▶ **Task prompt**:
Below are some records. Print exactly the lines between the one holding "TV Advertising (27, 2219)" and the one holding "Browse TV Ads (28, 2125)", inclusive, and nothing else.

━━ Data to examine

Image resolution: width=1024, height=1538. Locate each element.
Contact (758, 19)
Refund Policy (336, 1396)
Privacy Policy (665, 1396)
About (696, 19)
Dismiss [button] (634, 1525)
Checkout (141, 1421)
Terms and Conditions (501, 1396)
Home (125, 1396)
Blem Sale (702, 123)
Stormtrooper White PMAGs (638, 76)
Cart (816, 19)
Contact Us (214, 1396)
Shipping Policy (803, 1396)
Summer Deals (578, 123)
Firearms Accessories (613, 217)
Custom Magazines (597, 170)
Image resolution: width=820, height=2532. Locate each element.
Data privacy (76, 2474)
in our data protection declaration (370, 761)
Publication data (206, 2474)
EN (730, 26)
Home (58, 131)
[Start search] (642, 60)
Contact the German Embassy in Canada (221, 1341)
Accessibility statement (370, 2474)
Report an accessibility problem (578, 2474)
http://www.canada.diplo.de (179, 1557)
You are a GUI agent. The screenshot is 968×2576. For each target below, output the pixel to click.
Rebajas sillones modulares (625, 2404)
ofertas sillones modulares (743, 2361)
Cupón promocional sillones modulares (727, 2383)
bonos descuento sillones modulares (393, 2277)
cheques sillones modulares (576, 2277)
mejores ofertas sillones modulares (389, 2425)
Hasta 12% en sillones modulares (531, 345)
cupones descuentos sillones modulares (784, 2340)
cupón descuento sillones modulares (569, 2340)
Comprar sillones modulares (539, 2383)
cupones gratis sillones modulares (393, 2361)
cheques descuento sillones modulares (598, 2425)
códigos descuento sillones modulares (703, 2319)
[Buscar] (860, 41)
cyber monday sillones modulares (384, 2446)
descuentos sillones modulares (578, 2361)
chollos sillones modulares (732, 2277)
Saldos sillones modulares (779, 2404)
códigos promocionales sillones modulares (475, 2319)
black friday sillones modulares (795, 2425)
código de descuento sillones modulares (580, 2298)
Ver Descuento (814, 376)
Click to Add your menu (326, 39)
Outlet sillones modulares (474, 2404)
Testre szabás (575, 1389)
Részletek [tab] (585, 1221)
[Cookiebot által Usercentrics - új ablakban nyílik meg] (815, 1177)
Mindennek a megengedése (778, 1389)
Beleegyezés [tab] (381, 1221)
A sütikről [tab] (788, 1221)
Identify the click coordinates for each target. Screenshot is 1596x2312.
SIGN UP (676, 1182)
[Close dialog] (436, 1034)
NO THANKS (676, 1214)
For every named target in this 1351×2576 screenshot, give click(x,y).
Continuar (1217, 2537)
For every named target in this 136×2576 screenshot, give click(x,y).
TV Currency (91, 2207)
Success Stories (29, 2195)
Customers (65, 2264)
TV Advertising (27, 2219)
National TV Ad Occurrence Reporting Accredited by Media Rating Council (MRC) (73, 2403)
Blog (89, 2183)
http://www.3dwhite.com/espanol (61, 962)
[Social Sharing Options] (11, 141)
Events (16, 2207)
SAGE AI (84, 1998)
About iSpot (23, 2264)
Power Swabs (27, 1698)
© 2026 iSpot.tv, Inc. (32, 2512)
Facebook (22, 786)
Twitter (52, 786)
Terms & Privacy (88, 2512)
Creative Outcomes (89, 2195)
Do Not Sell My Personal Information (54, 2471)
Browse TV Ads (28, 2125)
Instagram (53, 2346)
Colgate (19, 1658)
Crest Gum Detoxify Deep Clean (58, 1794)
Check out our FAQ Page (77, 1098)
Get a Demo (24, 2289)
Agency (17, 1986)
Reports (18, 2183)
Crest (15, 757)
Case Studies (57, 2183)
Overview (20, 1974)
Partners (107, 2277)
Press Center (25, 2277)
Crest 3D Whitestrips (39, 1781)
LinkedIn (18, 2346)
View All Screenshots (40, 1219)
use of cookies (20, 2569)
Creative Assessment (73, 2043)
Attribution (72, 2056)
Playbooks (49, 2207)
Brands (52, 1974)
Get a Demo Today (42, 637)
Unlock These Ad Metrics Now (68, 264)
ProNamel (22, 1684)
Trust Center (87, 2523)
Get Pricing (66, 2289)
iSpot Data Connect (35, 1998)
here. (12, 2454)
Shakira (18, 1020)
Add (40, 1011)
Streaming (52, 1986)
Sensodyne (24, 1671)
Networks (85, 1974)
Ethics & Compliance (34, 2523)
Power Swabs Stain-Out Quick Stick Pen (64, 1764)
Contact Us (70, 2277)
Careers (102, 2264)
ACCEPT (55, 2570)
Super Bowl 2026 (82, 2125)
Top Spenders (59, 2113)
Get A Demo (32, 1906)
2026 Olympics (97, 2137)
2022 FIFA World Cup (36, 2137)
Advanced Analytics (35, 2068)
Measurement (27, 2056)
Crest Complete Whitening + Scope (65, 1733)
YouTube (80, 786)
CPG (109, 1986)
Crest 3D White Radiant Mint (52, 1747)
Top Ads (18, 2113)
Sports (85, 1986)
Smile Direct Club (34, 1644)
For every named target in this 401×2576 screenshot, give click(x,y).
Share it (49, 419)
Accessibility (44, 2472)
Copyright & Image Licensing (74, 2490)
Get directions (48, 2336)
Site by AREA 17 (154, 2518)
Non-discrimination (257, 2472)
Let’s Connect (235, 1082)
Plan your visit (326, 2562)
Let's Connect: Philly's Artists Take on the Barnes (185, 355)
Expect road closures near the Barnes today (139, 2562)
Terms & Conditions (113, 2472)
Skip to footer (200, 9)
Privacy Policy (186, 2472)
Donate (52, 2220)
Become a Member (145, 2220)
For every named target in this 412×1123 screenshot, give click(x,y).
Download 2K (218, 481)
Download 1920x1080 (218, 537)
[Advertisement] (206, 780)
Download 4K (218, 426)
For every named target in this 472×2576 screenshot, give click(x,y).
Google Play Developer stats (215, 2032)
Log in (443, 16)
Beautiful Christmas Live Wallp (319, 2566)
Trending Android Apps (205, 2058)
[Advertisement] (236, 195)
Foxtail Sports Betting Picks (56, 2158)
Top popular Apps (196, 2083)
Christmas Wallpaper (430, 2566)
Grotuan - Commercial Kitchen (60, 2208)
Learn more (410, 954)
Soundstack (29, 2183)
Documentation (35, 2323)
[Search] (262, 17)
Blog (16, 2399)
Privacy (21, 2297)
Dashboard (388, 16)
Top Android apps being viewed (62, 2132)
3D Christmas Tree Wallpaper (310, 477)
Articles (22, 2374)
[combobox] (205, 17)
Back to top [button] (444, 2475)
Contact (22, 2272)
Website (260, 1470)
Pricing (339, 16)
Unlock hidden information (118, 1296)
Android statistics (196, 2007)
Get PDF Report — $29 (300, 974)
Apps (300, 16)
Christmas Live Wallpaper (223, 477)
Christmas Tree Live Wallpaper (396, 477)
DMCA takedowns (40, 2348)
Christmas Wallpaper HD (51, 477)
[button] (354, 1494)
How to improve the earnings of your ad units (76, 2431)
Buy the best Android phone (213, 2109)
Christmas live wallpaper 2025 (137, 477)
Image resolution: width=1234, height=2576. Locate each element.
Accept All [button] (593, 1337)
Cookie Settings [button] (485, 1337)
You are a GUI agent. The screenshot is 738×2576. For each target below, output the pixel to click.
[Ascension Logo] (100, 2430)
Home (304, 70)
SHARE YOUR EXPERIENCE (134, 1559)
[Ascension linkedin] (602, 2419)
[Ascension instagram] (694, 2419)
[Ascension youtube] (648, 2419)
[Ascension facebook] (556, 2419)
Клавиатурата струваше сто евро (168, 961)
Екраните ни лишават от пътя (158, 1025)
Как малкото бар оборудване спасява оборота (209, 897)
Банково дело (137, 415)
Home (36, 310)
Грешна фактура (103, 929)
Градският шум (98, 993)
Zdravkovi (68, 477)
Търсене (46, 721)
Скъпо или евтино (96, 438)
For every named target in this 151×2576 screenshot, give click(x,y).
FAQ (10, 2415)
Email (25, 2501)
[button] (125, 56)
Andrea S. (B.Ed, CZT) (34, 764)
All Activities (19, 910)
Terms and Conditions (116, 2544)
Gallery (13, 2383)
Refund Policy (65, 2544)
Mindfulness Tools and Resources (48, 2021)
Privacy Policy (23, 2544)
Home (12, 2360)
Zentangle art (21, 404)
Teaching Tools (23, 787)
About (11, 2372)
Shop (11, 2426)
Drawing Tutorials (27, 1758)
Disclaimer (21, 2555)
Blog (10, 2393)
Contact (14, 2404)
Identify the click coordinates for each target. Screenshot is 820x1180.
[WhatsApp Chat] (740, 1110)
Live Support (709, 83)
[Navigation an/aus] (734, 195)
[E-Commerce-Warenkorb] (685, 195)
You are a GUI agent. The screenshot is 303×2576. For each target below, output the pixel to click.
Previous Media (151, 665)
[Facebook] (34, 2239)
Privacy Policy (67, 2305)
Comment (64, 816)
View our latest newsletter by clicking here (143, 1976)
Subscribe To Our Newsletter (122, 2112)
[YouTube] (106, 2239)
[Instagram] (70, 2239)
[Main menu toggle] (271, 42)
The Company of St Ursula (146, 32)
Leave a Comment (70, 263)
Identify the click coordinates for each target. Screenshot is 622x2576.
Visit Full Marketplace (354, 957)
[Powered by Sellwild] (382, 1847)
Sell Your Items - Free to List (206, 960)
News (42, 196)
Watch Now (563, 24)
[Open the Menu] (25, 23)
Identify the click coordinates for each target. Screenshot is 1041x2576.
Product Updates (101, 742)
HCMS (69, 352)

━━━━

▶ **Your response**:
TV Advertising (27, 2219)
National TV Ad Occurrence Reporting Accredited by Media Rating Council (MRC) (73, 2403)
Blog (89, 2183)
http://www.3dwhite.com/espanol (61, 962)
[Social Sharing Options] (11, 141)
Events (16, 2207)
SAGE AI (84, 1998)
About iSpot (23, 2264)
Power Swabs (27, 1698)
© 2026 iSpot.tv, Inc. (32, 2512)
Facebook (22, 786)
Twitter (52, 786)
Terms & Privacy (88, 2512)
Creative Outcomes (89, 2195)
Do Not Sell My Personal Information (54, 2471)
Browse TV Ads (28, 2125)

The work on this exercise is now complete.